The researchers have been using the genetic data to trace the ancestry of indigenous Khoekhoe and San peoples in South Africa as well as other populations that self-identify as “Colored.”
“Early European colonizers initially used this term to refer to indigenous Khoekhoe and San groups long before it was codified by the apartheid government in 1948,” the researchers wrote. “It persists today as an ethnic category, broadly encompassing Khoe-San groups, various East African, Indian, and Southeast Asian populations brought by the slave trade, and people of mixed ancestry.”
Challenges Sharing Genetic Data with Study Participants
Participants in the study have asked to see their personal genetic ancestry results, but the researchers noted several challenges, including local restrictions and the difficulty of presenting complex data in “an accessible and digestible form.” So, the researchers partnered with consumer-focused genetic testing company 23andMe (NASDAQ:ME).
23andMe provided additional funding for the research, assisted the researchers in community outreach, and “expanded our ability to ‘capacity-build’—that is, to make sure that the knowledge and skills we gain are shared with local institutions,” Henn and Al-Hindi wrote in The Conversation. They added that they are still dealing with questions about whether their efforts to provide equitable benefits are sufficient.
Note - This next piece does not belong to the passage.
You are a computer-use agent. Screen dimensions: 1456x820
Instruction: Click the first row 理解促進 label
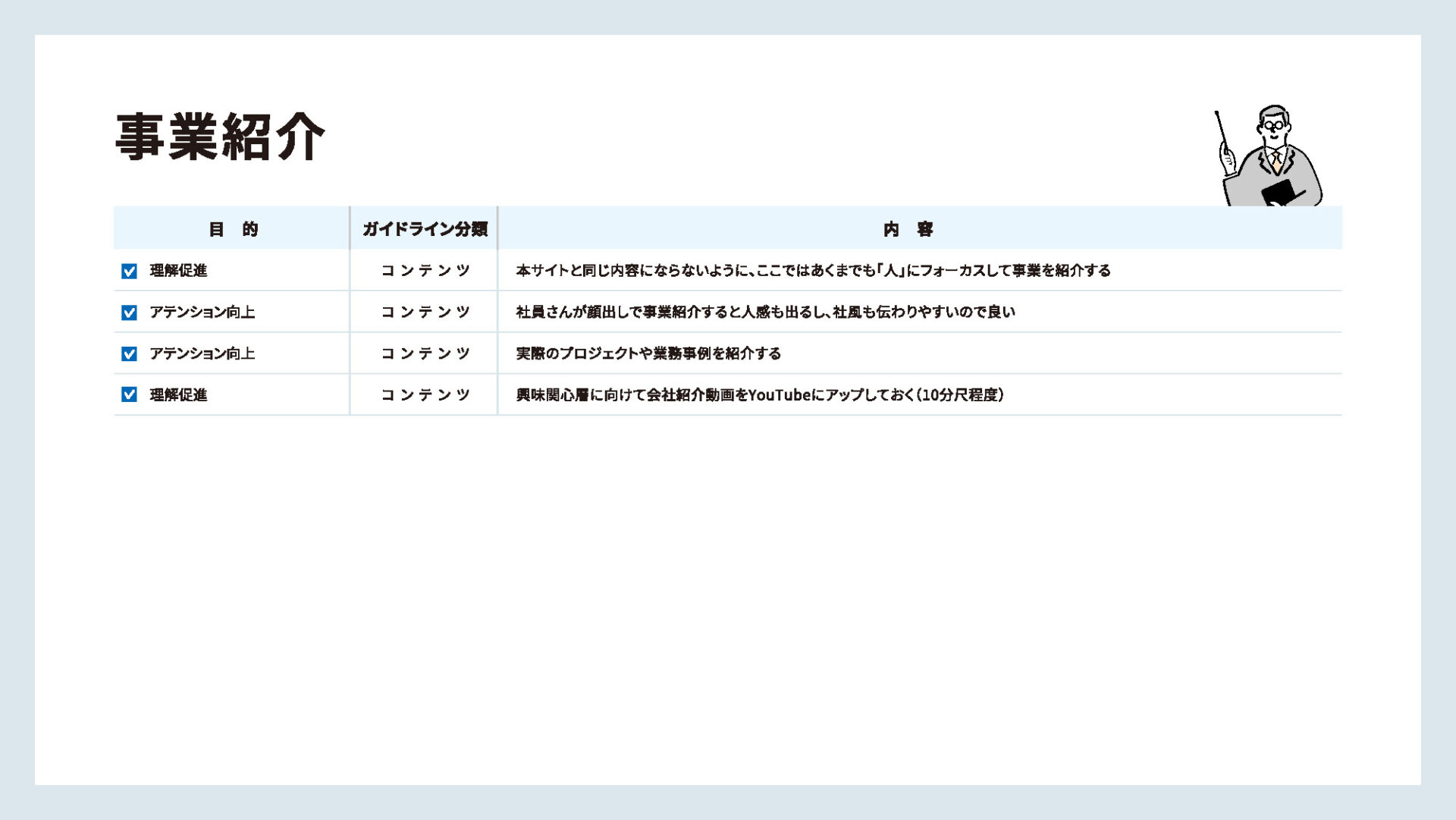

“Our research team, local collaborators, and 23andMe are all concerned about how to best address the risk of helicopter research, coercion, and any unknown risks that may arise from disclosing personal ancestry results,” they wrote.
Cape Town Statement on Fostering Research Integrity
The issue of helicopter research was a major focus at the 7th World Conference on Research Integrity (WCRI), held May 29-June 1 in Cape Town, South Africa. It was the first WCRI to be held in Africa and adopted the theme “Fostering Research Integrity in an Unequal World.”
One outcome of the conference will be an effort to produce what is known as the Cape Town Statement on Fostering Research Integrity. The statement will “highlight the importance of fairness in international research partnerships,” noted Research Professional News.
The statement “compels institutions and researchers alike to act on their responsibilities to promote equity, diversity, and fairness in research partnerships,” conference speaker Retha Visagie, DCur, told the publication. She leads the Research Integrity Office at the University of South Africa.
Conference co-chair Lyn Horn, PhD, director the Office of Research Integrity at the University of Cape Town, told the publication that it could take up to a year before a draft of the statement is ready for comment.
One overarching goal will be to “demonstrate why inequity and unfair practices in research collaborations and contexts is a research integrity (RI) matter,” the authors wrote. “Second it must identify some key values or principles and action guides that will address the issue of equity and fairness in research within the context of the complete research life cycle from research agenda setting and call to proposal development, through grant application, allocation and management of funding, data production, analysis, management and sharing, to outputs, translation, and evaluation.”
Another conference speaker, Francis Kombe PhD, told attendees the statement will offer guidance specifically to institutions such as universities, journals, and funding organizations, the journal Science reported. That stands in contrast to earlier statements on helicopter research, which were geared more toward individuals and small groups.
How any of this will impact clinical laboratories and pathology groups remains unclear. Nevertheless, it is worthwhile knowing how gene sequencing is being used by researchers for purposes other than to guide diagnoses and treatment of patients.